Boston Latin School science teacher Ms. Gina Castellanos-Ellsworth notes, “Every sunburn, no matter how minor, is skin damage. […] The damage you allow now will affect you later on — wear your sunscreen!” Choosing to skip sunscreen may seem inconsequential in the short term, but in the long run it can have serious consequences such as sunburn and skin cancer. Given these hidden risks, putting on sunscreen is an obvious choice to protect oneself.
A necessity like sunscreen should be easy to access; however, it is clearly overpriced. BLS varsity crew Coach Conor Fearon says, “I’ve definitely had to dispel misinformation with my athletes about the dangers of sun exposure [as many of them] don’t understand how much it makes a difference until they make the mistake of not wearing it.” If people aren’t aware of the importance of wearing sunscreen, then they’re less likely to spend money on something so expensive.
Although using sunscreen when it is sunny may seem like second nature, people don’t apply it for many different reasons. Some may simply forget, and others see it as a waste of time, but most people just don’t have ready-to-access sunscreen when they actually need it.
While many students arrive at school and do not have much sun exposure during the day indoors, when it comes time to leave for home or to attend an after-school activity like sports, they will be in the sun.
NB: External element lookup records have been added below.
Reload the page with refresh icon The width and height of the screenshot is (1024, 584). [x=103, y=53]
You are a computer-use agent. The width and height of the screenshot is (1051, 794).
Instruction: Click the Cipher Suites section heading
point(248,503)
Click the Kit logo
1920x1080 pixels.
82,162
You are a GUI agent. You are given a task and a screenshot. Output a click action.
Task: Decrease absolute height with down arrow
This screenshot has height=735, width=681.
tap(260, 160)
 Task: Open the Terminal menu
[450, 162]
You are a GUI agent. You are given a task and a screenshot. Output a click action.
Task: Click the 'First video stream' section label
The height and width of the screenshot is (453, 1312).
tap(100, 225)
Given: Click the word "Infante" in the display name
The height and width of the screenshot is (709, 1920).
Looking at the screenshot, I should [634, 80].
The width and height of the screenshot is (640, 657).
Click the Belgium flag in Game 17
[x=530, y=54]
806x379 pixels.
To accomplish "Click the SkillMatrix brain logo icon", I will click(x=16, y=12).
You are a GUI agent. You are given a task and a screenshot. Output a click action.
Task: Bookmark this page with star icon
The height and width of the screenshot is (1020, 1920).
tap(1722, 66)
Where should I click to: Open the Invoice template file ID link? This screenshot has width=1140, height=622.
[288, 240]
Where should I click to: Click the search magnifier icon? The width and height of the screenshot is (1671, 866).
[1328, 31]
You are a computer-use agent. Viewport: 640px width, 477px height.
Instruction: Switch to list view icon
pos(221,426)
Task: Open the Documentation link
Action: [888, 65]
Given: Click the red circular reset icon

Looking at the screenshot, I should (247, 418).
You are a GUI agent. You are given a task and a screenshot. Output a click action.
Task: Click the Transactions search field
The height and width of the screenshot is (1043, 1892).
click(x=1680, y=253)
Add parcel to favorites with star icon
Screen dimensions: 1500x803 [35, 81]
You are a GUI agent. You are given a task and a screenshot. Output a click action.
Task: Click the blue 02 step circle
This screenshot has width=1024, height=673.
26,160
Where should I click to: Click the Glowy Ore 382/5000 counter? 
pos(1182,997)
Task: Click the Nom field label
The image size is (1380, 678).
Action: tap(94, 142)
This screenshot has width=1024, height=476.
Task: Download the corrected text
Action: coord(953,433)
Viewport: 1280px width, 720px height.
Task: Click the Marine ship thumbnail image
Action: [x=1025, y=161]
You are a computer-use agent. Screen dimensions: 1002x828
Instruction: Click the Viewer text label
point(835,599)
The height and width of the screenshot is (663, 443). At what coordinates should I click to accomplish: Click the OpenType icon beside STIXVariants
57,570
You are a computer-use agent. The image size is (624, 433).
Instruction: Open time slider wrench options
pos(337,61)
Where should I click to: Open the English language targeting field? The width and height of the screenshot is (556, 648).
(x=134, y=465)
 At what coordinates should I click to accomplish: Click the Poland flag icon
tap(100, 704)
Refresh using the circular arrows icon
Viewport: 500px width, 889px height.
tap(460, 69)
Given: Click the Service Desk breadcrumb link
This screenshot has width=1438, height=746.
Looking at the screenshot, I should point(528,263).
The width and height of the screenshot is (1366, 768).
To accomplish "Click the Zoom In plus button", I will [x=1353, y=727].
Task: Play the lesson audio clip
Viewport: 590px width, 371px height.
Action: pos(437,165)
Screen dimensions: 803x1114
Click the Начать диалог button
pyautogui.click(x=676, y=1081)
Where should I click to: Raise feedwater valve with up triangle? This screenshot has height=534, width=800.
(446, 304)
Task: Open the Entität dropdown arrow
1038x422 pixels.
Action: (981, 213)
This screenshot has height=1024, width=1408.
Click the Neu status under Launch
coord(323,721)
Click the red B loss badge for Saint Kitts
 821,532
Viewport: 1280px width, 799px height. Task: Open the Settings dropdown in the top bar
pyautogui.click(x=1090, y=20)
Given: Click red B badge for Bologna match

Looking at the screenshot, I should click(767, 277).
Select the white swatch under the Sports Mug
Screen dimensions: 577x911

When leaving school in the afternoon, students have no way to apply sunscreen and protect themselves, unless by some chance they decided to pack it with them.
This lack of access to sunscreen can be dangerous because a large portion of the student body participates in sports or other activities, spending an extended amount of time in the sun. If students are given the opportunity to apply sunscreen, they would be more likely to do so. Therefore, they would minimize their chances of skin damage as they participate in something they enjoy. The main focus of a game, race, event or practice should be doing one’s best and having fun, not dealing with sunburns.
In past years, in collaboration with IMPACT Melanoma, a nonprofit organization dedicated to the prevention of melanoma, a type of skin cancer usually caused by unprotected sun exposure, several sunscreen dispensers were stationed in convenient locations within Boston’s parks and outdoor spaces. According to former Mayor Marty Walsh in an interview in 2019 with the organization, “This collaboration with IMPACT Melanoma […] is crucial to protecting residents and visitors, and making sure everyone can have fun and stay safe in our parks and public spaces.”
Raising awareness, as well as taking steps to combat the harmful effects of the sun, is crucial to conquering challenges of sunscreen accessibility. Ensuring sunscreen access is the best way to guarantee that people are able to protect themselves.
One way to give students this opportunity would be to make sunscreen available in the nurse’s office, similar to how other commonly needed items like masks and bandaids are. Even though this would not solve the entire sun safety issue, it would give students the chance to protect themselves.
The use of sunscreen provides protection for those who apply it, and everyone deserves to have access to that — whether it be through their own means or at the provision of others. At the end of the day, it allows people to enjoy the warmer weather in a safe and comfortable way.